## What is needed
Only the pictures should be left out; repeat the rest of the data exactly.
==== Task input ====
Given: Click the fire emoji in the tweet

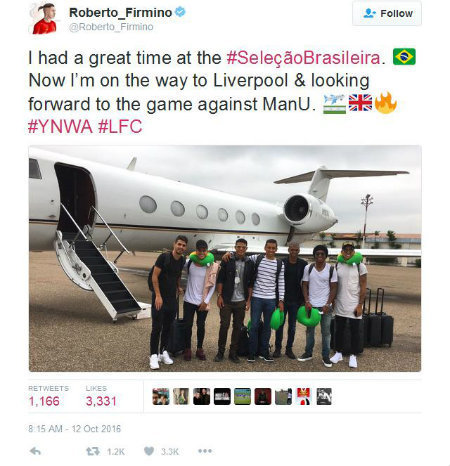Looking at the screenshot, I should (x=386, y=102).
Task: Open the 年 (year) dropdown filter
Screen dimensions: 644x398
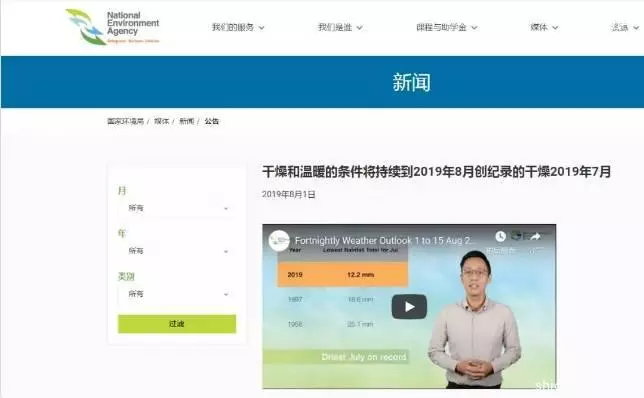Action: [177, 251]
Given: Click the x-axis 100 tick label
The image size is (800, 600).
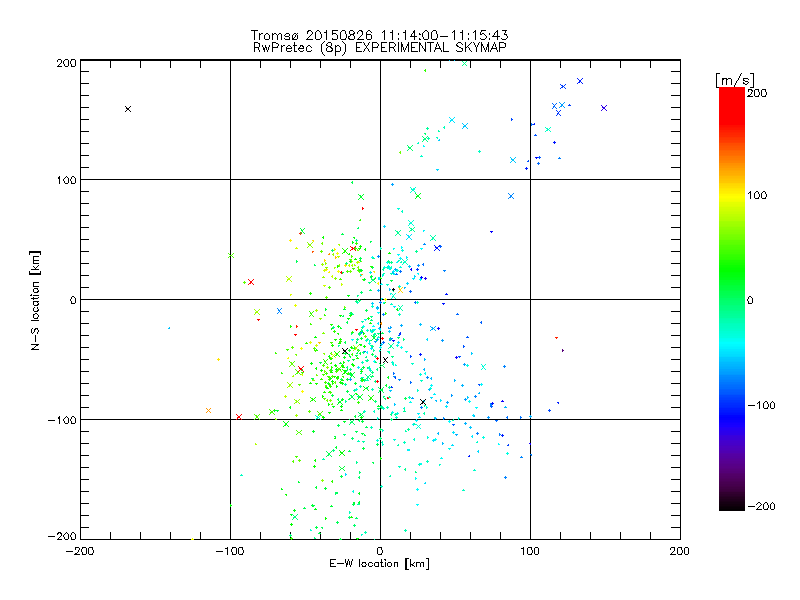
====
## Solution to this task
Given: Click the fire emoji in the tweet

Looking at the screenshot, I should (x=386, y=102).
Task: Open the 年 (year) dropdown filter
Screen dimensions: 644x398
Action: [177, 251]
Given: Click the x-axis 100 tick label
The image size is (800, 600).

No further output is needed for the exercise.